Step 1: Calculate the slope.
Step 2: Use the slope from step one and a point (usually given) and find the equation of the tangent line.
Note: This procedure works only if the given point is on the graph of the function. [See here if the point is not on the graph.]
Let's go through an example to demonstrate this process.
Example
Find the equation of the tangent line to the curve
\( f(x)=x^3/3 + x^2 + 5 \) at the point \((3,23)\).
First, let's look at a graph of this function and get an idea of what the problem is asking for. This is the graph of \(f(x)\) (blue line) and the point \( (3,23)\) is shown with an arrow. The idea is that we need to take the derivative of the function \(f(x)\) plug in the point \((3,23)\) into the derivative. Since the derivative gives the equation of the slope of \(f(x)\), plugging in the point \((3,23)\) gives us the slope at that specific point. So, let's get started.
First, we need to make sure the point is on the graph. It looks like it is from the graph to the right but that is not good enough. It could be slightly off and not show up on this graph. To make sure, we evaluate \(f(3)\). If it is equal to \(23\), then we are good.
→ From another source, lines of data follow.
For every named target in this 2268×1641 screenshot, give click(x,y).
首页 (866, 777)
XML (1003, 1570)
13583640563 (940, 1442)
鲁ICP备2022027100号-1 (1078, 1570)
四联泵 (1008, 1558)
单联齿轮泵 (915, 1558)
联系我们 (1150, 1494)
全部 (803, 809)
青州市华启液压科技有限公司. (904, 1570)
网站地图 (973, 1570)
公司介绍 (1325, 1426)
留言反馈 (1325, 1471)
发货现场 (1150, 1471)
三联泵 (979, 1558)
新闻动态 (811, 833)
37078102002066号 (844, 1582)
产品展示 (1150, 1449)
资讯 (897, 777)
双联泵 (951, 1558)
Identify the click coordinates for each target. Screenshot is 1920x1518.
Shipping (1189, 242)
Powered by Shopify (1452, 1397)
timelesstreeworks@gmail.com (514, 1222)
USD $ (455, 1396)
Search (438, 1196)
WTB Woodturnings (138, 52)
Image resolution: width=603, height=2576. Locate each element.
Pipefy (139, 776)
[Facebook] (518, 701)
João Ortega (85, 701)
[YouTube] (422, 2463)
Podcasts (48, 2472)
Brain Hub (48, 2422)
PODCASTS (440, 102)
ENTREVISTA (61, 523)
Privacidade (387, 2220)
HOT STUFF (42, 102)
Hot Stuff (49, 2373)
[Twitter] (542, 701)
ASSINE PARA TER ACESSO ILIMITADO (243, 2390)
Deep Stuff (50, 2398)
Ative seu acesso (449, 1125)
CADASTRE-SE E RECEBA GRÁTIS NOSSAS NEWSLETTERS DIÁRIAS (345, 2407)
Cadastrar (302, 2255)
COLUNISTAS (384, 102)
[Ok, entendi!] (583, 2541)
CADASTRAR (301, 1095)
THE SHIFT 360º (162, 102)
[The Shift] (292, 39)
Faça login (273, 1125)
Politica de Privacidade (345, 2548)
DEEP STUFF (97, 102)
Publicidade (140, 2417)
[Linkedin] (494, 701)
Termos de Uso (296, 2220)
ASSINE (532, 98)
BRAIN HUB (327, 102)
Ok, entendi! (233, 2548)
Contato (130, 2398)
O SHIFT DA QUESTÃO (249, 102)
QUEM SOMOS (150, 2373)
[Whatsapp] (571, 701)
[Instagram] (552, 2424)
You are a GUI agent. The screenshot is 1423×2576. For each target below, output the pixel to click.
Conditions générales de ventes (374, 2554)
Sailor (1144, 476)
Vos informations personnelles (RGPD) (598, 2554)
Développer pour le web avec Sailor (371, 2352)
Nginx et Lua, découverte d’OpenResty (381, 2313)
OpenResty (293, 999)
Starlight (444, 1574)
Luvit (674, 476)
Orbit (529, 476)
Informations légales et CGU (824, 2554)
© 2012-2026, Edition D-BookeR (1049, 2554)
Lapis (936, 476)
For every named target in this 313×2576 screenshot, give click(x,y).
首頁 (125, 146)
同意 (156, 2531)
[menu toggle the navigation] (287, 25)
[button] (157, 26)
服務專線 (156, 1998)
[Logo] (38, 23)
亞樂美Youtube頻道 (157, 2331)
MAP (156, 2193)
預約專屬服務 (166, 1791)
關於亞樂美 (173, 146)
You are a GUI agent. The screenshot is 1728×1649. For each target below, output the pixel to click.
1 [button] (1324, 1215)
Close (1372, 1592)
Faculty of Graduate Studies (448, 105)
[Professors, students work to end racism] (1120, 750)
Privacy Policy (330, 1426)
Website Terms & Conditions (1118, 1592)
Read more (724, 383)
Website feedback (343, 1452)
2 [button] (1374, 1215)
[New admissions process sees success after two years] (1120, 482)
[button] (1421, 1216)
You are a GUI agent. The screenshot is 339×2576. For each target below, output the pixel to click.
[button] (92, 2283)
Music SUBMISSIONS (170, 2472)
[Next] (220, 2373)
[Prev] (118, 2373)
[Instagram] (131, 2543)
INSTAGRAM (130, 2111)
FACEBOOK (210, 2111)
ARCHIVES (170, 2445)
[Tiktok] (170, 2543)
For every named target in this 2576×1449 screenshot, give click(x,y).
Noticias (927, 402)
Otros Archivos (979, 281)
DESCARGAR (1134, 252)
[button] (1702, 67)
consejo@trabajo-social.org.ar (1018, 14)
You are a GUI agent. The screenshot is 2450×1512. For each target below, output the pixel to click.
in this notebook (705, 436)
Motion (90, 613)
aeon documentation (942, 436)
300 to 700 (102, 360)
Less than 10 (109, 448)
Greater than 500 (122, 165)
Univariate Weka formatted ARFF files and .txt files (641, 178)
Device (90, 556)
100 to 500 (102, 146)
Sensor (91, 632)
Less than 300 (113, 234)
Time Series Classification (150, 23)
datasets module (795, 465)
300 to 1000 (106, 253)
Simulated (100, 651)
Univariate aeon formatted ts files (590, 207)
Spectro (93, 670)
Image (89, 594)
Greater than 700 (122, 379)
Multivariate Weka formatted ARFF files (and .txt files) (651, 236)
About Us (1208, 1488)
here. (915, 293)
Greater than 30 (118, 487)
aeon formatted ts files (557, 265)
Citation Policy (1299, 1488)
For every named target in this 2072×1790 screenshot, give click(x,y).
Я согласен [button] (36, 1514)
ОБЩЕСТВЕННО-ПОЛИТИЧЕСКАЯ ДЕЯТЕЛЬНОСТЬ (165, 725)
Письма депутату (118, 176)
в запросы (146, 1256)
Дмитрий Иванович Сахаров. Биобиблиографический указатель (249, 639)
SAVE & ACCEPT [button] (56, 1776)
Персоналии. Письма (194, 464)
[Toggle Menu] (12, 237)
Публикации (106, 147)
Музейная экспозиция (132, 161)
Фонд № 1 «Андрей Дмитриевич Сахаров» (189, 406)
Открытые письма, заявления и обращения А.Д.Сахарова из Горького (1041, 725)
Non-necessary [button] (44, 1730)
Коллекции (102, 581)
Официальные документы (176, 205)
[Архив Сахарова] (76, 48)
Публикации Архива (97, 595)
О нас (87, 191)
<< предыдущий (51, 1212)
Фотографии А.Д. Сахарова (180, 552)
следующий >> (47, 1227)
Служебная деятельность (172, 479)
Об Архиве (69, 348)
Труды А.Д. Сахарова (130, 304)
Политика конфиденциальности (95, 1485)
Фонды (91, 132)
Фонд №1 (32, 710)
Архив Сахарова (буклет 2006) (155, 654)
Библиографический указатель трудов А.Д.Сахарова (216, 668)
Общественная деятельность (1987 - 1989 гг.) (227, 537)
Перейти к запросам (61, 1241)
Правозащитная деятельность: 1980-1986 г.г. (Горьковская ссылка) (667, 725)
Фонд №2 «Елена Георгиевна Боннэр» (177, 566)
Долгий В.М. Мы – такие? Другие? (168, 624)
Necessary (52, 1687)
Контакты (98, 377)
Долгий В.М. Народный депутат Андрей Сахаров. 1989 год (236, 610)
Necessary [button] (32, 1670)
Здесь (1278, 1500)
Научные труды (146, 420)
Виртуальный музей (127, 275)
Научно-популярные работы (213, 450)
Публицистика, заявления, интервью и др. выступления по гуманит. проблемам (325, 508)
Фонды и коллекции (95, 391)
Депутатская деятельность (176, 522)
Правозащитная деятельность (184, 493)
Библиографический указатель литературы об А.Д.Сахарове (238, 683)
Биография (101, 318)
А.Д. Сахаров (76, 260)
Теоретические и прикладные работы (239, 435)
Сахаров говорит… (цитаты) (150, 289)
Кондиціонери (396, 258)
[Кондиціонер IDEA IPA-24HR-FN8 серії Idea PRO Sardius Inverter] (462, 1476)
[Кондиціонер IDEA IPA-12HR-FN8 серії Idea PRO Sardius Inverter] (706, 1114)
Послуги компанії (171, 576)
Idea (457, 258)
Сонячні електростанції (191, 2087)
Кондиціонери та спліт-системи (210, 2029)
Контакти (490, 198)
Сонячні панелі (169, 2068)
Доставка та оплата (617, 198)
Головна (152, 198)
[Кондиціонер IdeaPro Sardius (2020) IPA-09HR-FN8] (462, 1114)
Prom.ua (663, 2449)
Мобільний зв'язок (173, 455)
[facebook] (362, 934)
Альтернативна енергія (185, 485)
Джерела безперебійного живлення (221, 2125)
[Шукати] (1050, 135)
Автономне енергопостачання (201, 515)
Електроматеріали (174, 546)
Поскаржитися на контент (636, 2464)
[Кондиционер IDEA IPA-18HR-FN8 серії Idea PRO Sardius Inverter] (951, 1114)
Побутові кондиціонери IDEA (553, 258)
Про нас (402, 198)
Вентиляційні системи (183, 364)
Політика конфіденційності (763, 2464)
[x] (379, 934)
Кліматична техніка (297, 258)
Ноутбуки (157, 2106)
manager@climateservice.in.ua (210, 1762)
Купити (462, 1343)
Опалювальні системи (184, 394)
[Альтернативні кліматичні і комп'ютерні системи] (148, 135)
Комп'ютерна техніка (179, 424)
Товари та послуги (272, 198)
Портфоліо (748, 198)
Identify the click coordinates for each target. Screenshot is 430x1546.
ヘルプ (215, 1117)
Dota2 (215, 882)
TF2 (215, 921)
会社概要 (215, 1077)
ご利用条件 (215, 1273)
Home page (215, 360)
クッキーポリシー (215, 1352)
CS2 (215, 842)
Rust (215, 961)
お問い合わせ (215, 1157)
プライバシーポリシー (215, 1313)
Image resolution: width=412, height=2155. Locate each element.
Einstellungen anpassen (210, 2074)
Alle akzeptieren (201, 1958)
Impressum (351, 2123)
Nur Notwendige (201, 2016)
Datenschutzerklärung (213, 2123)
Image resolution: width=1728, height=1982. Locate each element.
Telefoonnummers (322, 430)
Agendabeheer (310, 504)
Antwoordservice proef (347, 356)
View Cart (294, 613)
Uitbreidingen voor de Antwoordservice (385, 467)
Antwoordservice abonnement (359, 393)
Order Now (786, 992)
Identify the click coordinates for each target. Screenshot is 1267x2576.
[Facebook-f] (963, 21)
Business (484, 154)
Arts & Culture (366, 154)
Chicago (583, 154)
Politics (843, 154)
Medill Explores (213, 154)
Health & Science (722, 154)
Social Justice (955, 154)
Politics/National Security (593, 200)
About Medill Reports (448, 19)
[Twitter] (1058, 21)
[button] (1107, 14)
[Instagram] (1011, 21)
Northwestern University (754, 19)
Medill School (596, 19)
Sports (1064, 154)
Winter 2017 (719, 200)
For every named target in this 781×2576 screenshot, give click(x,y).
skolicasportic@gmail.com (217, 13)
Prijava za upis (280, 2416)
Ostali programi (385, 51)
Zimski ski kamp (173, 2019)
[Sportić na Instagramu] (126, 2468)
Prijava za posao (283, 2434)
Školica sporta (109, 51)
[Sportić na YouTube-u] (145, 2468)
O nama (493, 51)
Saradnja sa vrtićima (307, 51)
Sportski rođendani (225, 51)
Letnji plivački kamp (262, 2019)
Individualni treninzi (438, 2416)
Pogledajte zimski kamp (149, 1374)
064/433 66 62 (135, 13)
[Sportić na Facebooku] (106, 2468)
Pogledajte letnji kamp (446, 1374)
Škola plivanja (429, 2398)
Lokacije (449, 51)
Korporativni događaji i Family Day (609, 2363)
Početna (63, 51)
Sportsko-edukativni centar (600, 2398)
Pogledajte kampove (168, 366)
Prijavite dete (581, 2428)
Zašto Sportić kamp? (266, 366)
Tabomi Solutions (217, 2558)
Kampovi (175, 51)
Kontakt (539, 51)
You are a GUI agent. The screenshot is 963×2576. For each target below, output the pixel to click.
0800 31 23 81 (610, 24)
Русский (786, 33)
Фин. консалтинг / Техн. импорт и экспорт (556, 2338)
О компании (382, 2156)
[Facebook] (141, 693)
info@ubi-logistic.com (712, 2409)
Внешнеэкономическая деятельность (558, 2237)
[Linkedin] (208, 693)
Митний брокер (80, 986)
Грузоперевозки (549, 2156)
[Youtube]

\( f(3) = 3^3/3 + 3^2 + 5 =\) \( 9 + 9 + 5 = 23 \)
So, this tells us that the point \((3,23)\) is on the curve \(f(x)\) and we can use the procedure outlined above.
Step 1: Calculate the slope.
Now, find the derivative of \(f(x)\).
\( f'(x) = (3x^2)/3 + 2x + 0 \)
In this step, we used the constant multiple rule, the power rule and constant rule.
Simplifying, we get \( f'(x) = x^2 + 2x \).
Just to clarify, this equation, \( f'(x)\) is the equation of the slope of \(f(x)\) at every point. In this problem, we want the slope \((3,23)\), so we let \( x = 3 \).
So we get the slope \( m = f'(3) = 3^2 +2(3) = 15 \).
Step 2: Find the equation of the tangent line.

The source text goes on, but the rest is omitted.